2017年4月11日火曜日

ホロデッキの実現


周囲を全てホログラムで囲い、あたかも別の場所にいるかのような錯覚を起こすことができる空間。SFではよく出てくる設定だが、技術的にはまだ困難だ。
だが、ホログラム(立体映像)でなく単なる映像でよいなら、あるいは偏光メガネによる3Dでもよいなら、今でも可能である。周囲を全てスクリーンで覆い、プロジェクターを多方向に向けて投射すればよい。カネはかかるが、べらぼうというほどではない。実際のところ、ゲーム開発ベンダなどでは自前で持っていたりする。最近は短焦点距離プロジェクタも多数登場しており、広い部屋も必要ない。例えば四畳半程度の部屋であっても、相応のことは可能である。
技術的には可能という前提で、どんな使い方が考えられるのだろうか、想像してみた。
  1. 現状、HMD向けに開発されているVRコンテンツの多くは、ここに転用できるだろう。即ち観光、ゲーム、体感シミュレーションなどだ。HMDが不要なので視野角は更に広がり、臨場感は増すはずだ。ただ、基本的に近景は苦手であるので、クローズアップを多用するコンテンツ(サマーレッスンなど)は向かない。
  2. 多人数でも使えるので、それを前提としたコンテンツは伸びるだろう。スポーツの試合の中継やコンサート映像を流して仲間うちで盛り上がる、などが考えられる。
  3. 逆に、リラクゼーション関連のコンテンツは、HMD向けにも開発されてはいるが、こちらの方が向いている。海岸や草原などの自然、燃える薪などを延々と流すものがそれで、簡易ベッドを持ち込んで寝転んだり、ヨガをしたり、といった類のものだ。
  4. カラオケルームの部屋のうち幾つかが、これに改造されるかも知れない。
  5. 防音室のように、部屋の中にまた部屋を作るキットが発売されるかもしれない。ただ防音室と違って壁との距離はある程度必要である。焦点距離が壁に固定されるためだ。
  6. 部屋の中央に一人だけ座るという前提で、偏光フィルタ付きの度付きメガネをかけることにより、壁の距離を無限遠に騙すような仕掛けは考えられる。この場合、壁面は球状になる。その効果は部屋が狭くてもよいことで、例えば頭の位置から壁までの距離が1~2m程度の商品もあり得る。
  7. 映画でも実験的なものが作られる可能性はあるが、現状でもプラネタリウムで上映されているようなものはあるので、映画館として新たに作られる可能性は低く、あまり伸びないのではないか。
  8. テレビ会議に取り入れられると、臨場感が増して効果が高い。但し帯域は多く使うのと設備費が掛かるため、少なくとも初期には一部の高級品に留まるだろう。
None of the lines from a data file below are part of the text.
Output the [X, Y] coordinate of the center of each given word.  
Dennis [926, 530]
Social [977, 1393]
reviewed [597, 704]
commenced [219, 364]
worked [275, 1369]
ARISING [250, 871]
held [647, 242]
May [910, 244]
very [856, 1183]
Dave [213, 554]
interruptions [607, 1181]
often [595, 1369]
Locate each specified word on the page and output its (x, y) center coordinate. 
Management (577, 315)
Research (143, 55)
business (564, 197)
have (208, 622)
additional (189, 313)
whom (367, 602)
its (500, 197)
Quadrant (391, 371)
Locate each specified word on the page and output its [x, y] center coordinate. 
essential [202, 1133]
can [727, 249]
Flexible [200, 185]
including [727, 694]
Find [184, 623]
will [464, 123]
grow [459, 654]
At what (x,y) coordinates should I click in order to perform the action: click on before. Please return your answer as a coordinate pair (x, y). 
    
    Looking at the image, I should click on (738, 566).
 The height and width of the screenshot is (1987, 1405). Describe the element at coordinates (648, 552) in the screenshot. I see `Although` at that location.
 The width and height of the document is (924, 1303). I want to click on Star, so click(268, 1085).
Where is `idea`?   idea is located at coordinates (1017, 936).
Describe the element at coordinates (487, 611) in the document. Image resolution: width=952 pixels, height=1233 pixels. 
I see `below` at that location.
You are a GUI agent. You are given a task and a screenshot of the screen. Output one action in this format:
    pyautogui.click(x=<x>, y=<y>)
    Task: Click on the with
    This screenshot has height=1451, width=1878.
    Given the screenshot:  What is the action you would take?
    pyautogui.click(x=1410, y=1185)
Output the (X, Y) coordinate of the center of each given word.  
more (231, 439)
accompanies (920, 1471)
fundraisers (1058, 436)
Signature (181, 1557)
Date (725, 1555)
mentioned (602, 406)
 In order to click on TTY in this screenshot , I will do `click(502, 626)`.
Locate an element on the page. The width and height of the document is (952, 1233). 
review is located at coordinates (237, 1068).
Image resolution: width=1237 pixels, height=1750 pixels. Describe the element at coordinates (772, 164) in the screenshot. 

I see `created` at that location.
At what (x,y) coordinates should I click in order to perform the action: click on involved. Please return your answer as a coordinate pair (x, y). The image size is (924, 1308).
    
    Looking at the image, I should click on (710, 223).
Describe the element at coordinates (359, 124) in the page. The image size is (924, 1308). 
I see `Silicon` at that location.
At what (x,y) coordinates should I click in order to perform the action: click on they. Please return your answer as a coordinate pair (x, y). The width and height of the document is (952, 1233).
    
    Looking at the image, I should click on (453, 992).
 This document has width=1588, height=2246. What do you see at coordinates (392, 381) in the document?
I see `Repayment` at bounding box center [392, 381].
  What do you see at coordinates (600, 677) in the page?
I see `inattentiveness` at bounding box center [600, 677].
  9. 同じく、遠隔授業や遠隔医療に応用されるだろう。これも現状ではテレビ会議で行われているものを、臨場感を増す目的で強化するものだ。
  10. 本物を見れないところ、CGを駆使して映像化するようなものが考えられる。例えば原発の内部に入って放射線量の動きを可視化したり、体内に入って病巣を色々な方向から見たり、太陽に接近してフレアの動きを体感するようなものが一つ、また実物がないものの実体化、例えばネットワーク上のカネの動きを可視化するようなものも考えられる。何れもシミュレーションの一種と言えるが、エンタテイメントだけでなく、教育・研究・分析などに使える。
  11. 海外のマニアが、TNGの劇中で登場したコンテンツを再現する。国内のマニアが、銀英伝の帝国軍の艦橋を再現する。
技術的な困難さはそれほどないはずなのでさっさと作って欲しいのだが、難しいのはコンテンツの方だろうか。何れにしてもはやいとこ体験したいものだ。